* Directions for this task
State how many lines of the data contain the word "computer", and write nothing besides the number.

* Available data
▽
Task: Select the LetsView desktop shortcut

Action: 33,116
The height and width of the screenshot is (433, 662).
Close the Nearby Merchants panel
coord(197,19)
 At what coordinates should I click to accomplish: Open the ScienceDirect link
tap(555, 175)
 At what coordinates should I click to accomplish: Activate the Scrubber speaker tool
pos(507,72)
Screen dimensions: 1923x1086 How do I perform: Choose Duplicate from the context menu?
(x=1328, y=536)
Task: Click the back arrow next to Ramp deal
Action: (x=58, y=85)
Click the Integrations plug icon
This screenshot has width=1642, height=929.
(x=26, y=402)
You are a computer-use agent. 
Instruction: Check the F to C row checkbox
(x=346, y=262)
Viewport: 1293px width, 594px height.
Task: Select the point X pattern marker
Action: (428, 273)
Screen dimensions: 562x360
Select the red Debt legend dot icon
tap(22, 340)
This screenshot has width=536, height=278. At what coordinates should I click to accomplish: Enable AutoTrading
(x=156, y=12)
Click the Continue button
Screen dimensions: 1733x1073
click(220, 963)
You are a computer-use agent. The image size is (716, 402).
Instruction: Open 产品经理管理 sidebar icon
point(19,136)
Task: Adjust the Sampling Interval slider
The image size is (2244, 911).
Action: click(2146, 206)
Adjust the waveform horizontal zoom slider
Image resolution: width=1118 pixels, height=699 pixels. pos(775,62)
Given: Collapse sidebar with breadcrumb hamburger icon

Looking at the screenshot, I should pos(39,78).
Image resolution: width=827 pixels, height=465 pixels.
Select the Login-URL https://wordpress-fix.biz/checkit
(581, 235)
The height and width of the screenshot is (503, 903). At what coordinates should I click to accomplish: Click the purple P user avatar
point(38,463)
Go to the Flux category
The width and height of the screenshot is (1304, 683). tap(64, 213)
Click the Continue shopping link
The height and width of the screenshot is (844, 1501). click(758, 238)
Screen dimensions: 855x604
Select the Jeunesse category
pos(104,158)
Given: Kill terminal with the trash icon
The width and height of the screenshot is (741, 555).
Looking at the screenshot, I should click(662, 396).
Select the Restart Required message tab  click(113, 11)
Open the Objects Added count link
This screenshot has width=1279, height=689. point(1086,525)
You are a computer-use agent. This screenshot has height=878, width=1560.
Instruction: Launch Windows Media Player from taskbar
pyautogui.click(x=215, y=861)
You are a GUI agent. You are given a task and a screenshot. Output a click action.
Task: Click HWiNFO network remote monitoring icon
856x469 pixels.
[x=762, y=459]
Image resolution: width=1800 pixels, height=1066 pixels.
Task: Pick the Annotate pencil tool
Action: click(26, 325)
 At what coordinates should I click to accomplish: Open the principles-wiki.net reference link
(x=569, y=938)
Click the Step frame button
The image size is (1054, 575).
△
* Exercise answer
3